W3C home > Mailing lists > Public > public-perma-id@w3.org > February 2016

Re: Problems and Opportunities at purl.org

From: Stian Soiland-Reyes <soiland-reyes@cs.manchester.ac.uk>
Date: Mon, 29 Feb 2016 21:35:42 +0000
Message-ID: <CAPRnXtmw2tnOxDAtD2=BfWzeh=kzcWrbhL6uCH-LS=8c=O0DPA@mail.gmail.com>
To: Shane McCarron <shane@aptest.com>
Cc: Pemanent Identifier CG <public-perma-id@w3.org>, David Wood <david@3roundstones.com>
I assume this one was also meant for the list, Shane? :)  (Perhaps w3c
guys would be able to turn on Reply-To header).

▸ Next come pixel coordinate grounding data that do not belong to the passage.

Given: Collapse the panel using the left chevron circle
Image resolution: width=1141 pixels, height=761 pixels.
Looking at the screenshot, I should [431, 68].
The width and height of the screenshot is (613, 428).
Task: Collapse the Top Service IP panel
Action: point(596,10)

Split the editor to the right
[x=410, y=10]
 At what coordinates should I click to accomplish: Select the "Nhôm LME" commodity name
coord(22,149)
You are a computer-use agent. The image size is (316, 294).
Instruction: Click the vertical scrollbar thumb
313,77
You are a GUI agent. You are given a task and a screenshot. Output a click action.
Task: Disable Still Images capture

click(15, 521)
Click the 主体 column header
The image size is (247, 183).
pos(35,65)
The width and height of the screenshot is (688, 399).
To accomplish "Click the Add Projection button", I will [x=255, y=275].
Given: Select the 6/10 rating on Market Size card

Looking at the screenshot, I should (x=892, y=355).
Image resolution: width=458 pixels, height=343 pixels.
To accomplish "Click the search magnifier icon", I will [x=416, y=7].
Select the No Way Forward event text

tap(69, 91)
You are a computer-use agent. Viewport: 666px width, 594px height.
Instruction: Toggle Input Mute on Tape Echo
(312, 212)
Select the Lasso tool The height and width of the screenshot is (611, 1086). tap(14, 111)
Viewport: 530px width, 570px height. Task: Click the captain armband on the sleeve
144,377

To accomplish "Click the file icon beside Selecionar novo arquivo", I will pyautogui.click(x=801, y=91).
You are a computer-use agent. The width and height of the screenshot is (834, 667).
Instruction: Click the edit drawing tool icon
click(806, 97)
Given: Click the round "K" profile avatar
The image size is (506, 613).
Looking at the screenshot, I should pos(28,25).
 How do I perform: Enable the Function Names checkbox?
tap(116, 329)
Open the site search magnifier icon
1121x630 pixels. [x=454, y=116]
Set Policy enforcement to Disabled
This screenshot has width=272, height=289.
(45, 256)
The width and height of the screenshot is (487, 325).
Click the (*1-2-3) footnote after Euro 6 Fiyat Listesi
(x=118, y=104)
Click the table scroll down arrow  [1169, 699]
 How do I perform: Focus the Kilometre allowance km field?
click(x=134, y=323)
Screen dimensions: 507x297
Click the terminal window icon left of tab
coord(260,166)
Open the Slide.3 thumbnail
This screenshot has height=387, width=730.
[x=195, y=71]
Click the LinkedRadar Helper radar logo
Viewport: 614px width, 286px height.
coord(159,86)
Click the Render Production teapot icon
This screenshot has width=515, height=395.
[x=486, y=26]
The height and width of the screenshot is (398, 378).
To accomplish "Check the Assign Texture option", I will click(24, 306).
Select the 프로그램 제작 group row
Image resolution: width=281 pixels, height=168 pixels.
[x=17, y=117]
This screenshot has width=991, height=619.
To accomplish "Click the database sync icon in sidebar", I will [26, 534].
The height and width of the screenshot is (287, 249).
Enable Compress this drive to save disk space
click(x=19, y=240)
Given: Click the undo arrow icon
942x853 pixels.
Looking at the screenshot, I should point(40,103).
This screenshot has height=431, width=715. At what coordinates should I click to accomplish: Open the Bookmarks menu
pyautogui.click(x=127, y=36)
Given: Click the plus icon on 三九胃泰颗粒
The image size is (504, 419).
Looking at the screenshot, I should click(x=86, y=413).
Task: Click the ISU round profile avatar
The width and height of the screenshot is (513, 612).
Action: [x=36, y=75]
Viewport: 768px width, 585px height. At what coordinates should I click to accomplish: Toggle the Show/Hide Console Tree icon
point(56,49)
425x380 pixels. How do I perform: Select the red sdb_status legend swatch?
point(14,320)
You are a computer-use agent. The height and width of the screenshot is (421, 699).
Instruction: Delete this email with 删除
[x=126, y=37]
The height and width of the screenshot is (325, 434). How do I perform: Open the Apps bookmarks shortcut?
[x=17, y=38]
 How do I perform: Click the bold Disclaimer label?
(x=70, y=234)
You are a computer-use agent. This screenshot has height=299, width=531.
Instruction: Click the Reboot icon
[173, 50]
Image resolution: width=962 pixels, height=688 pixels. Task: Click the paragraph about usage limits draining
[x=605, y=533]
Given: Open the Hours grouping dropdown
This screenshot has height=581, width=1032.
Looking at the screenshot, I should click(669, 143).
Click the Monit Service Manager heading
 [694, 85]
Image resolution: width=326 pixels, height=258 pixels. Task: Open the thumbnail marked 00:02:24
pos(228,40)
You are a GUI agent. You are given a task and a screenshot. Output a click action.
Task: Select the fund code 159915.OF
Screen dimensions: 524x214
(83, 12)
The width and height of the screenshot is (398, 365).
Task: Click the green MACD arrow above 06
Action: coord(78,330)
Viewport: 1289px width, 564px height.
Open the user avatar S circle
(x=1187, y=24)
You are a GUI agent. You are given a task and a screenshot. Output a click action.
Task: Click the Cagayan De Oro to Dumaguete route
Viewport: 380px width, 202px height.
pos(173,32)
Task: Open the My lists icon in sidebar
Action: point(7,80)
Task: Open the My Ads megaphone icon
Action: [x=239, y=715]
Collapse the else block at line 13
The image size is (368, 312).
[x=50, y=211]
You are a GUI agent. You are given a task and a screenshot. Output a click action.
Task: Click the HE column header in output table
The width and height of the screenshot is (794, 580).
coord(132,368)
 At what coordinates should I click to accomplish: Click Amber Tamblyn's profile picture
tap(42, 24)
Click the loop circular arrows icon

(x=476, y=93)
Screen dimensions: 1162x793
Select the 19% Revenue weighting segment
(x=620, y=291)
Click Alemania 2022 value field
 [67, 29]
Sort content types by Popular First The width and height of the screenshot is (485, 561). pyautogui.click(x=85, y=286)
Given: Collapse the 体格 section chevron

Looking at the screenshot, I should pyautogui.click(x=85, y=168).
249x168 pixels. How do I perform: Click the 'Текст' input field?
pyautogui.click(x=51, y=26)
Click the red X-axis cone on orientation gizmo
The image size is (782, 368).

On 29 February 2016 at 14:15, Shane McCarron <shane@aptest.com> wrote:
> Is the intent to, originally, just take the database and map it into one or
> several .htaccess files?
>
> Also, as you all know, there are already a number of w3id permenent URIs.
> Clearly we are not going to override any of these.  Is there a plan for how
> to handle collisions?

As the plan is evolving, I think what we can do is that we'll do two steps:

1) A script that generates rules.csv (?) from purl.org CSV dump and
puts them in their appropriate folder (e.g. rules for /fred/soup.pdf
goes into fred/rules.csv). We run this once. It might also add a
mini-README.md that shows who made the entries in purl.org -- but I
guess we should not expose their email addresses (they didn't sign up
for that)

2) Another script that generates .htaccess from rules.csv - as
discussed later. This mechanism can be used by non-purl folks as well
- by editing CSV files as github pull requests.  We'll make this
'safe' so that it does not touch an existing w3id.org .htaccess unless
it already has a ## DO NOT MODIFY section (in which case it will only
modify that section).


BTW, here are the top-level (potential) conflicts I found:


    <id>/CC/</id>
    <id>/commerce</id>
    <id>/DC</id>
    <id>/greycite/1</id>
    <id>/hydra/</id>
    <id>/isa/isa-rdf/</id>
    <id>/library</id>
    <id>/mtv</id>
    <id>/nidash</id>
    <id>/nkos</id>
    <id>/omn/Omni_Schema/</id>
    <id>/ontolink</id>
    <id>/ontology/bkn</id>
    <id>/payswarm</id>
    <id>/people</id>
    <id>/role/terms/*</id>
    <id>/ro/ont</id>
    <id>/role/terms/*</id>
    <id>/spar</id>
    <id>/xapi/</id>


.. and friends. (The longer we wait, the more the list will grow I guess! :)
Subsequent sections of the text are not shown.